### Objective
Return the data verbatim, starting at the line that contains "Screen dimensions: 500x887" and ending at the final line of the data, both included.

— Start Input data —

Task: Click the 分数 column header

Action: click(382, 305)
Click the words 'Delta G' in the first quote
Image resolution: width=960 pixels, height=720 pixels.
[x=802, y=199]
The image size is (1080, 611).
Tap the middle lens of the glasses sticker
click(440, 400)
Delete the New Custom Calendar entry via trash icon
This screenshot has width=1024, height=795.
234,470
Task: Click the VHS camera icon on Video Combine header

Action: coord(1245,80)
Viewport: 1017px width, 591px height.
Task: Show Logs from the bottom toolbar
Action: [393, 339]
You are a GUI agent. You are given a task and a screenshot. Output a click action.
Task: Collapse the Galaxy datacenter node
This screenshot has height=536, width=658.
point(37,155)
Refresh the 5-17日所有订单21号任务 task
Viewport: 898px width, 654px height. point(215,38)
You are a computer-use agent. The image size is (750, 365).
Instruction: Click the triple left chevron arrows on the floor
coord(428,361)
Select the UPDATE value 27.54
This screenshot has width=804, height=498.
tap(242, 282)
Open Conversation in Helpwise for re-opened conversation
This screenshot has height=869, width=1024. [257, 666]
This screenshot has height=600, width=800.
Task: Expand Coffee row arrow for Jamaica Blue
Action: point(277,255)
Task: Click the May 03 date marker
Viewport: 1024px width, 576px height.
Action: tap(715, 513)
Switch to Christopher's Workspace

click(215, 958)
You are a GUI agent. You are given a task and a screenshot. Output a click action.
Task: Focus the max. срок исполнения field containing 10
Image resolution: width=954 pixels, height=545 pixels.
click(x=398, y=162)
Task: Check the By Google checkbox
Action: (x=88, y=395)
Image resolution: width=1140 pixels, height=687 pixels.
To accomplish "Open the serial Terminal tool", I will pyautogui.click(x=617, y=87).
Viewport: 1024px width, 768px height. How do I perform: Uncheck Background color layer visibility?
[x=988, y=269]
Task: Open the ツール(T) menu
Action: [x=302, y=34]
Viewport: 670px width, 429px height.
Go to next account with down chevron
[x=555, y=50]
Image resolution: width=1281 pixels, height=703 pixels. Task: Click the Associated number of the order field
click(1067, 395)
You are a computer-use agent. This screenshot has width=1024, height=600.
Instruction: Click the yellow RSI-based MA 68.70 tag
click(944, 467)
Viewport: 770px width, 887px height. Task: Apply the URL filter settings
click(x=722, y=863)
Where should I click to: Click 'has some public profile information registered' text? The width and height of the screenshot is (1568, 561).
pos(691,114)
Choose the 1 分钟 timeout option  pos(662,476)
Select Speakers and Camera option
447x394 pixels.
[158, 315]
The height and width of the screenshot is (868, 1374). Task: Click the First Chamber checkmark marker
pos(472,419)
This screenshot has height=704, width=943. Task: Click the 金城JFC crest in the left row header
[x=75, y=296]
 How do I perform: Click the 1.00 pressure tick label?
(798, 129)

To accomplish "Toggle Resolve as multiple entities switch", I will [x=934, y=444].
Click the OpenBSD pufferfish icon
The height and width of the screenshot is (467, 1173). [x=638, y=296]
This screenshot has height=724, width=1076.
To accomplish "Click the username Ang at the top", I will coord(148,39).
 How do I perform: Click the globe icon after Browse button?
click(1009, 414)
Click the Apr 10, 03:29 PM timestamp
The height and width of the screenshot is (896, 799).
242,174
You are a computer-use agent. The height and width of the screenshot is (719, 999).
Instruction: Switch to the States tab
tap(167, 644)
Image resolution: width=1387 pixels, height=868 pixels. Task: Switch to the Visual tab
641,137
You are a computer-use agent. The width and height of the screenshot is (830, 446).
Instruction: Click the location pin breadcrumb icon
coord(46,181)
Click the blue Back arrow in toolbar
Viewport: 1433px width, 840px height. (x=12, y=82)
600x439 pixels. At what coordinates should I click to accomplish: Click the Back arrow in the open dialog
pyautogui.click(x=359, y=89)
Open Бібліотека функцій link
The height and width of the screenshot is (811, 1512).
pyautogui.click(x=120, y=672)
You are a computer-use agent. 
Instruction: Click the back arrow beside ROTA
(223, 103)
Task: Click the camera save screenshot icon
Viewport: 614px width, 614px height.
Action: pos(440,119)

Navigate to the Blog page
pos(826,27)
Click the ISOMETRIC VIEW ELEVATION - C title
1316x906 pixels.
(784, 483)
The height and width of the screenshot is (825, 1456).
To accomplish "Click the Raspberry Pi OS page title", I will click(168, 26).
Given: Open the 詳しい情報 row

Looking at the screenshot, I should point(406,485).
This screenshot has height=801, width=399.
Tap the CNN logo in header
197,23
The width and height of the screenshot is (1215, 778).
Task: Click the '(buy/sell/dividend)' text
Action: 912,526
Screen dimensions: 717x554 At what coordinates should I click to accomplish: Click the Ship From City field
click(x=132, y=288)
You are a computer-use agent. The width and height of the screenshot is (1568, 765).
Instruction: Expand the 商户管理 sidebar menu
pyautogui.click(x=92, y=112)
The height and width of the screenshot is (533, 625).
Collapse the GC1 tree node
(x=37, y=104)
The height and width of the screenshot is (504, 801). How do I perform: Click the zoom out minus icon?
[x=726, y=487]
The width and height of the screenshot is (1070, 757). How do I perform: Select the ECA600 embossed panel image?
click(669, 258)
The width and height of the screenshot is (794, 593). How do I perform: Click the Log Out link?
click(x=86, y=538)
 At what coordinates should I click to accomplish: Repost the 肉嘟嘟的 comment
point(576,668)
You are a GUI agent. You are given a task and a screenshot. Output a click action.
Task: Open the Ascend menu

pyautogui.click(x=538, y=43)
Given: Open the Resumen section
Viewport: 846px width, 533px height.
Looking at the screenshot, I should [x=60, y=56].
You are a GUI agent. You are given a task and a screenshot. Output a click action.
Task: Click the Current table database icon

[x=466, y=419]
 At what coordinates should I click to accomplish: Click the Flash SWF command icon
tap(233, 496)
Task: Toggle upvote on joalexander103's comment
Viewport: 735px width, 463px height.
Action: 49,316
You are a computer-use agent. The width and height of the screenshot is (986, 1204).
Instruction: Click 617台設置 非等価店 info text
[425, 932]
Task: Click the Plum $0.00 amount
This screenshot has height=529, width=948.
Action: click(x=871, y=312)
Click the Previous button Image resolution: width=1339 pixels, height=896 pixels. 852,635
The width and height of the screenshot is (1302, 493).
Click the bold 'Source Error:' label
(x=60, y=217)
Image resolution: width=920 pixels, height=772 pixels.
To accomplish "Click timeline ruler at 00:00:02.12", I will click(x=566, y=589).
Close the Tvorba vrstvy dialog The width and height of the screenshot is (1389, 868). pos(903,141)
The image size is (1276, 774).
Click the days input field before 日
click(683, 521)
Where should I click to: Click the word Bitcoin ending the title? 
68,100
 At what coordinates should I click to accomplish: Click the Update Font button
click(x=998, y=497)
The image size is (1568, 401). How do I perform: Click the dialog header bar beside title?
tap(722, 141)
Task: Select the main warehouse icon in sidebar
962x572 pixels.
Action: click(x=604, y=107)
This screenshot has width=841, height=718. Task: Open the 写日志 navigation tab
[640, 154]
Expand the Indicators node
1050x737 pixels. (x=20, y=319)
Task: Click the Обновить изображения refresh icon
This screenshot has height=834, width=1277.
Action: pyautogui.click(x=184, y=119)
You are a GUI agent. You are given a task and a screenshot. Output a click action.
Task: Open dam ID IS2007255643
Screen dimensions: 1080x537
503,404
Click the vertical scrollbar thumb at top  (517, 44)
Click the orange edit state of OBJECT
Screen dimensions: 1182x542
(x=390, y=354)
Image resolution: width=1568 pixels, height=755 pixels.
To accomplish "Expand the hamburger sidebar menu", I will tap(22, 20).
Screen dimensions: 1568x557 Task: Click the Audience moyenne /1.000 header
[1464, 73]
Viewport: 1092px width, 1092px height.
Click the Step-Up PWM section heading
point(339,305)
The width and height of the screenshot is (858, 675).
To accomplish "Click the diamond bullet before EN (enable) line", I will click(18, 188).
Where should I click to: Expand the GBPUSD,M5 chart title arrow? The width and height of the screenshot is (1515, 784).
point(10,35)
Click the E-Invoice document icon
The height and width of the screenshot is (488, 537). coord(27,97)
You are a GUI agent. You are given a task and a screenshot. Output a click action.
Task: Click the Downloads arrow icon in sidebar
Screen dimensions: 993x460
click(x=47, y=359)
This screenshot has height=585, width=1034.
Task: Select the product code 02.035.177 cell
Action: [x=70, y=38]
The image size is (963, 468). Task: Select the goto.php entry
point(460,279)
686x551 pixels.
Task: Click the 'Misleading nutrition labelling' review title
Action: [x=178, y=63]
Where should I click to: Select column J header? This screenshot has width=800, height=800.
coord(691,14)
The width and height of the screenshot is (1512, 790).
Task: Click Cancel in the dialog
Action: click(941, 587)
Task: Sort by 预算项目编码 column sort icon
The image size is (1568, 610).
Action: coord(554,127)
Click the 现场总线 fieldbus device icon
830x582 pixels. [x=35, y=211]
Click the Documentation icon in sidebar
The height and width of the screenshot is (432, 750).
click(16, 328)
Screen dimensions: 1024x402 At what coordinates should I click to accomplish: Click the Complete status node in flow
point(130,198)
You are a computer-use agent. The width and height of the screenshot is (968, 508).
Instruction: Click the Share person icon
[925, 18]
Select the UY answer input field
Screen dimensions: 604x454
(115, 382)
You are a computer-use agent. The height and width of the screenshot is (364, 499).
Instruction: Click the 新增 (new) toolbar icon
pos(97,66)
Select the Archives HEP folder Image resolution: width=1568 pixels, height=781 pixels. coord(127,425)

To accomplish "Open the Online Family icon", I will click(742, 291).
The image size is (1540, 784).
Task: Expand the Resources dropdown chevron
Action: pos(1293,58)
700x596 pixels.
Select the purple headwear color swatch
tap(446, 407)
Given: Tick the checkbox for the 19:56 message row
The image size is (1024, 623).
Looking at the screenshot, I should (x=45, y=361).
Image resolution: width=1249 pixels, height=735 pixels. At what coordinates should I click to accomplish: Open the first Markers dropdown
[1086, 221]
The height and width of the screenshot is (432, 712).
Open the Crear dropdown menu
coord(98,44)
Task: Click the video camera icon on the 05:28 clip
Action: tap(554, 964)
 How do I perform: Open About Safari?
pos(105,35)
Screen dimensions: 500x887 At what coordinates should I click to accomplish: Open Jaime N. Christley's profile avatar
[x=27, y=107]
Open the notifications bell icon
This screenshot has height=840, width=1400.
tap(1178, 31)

— End Input data —

### Answer to this exercise
Screen dimensions: 500x887 At what coordinates should I click to accomplish: Open Jaime N. Christley's profile avatar
[x=27, y=107]
Open the notifications bell icon
This screenshot has height=840, width=1400.
tap(1178, 31)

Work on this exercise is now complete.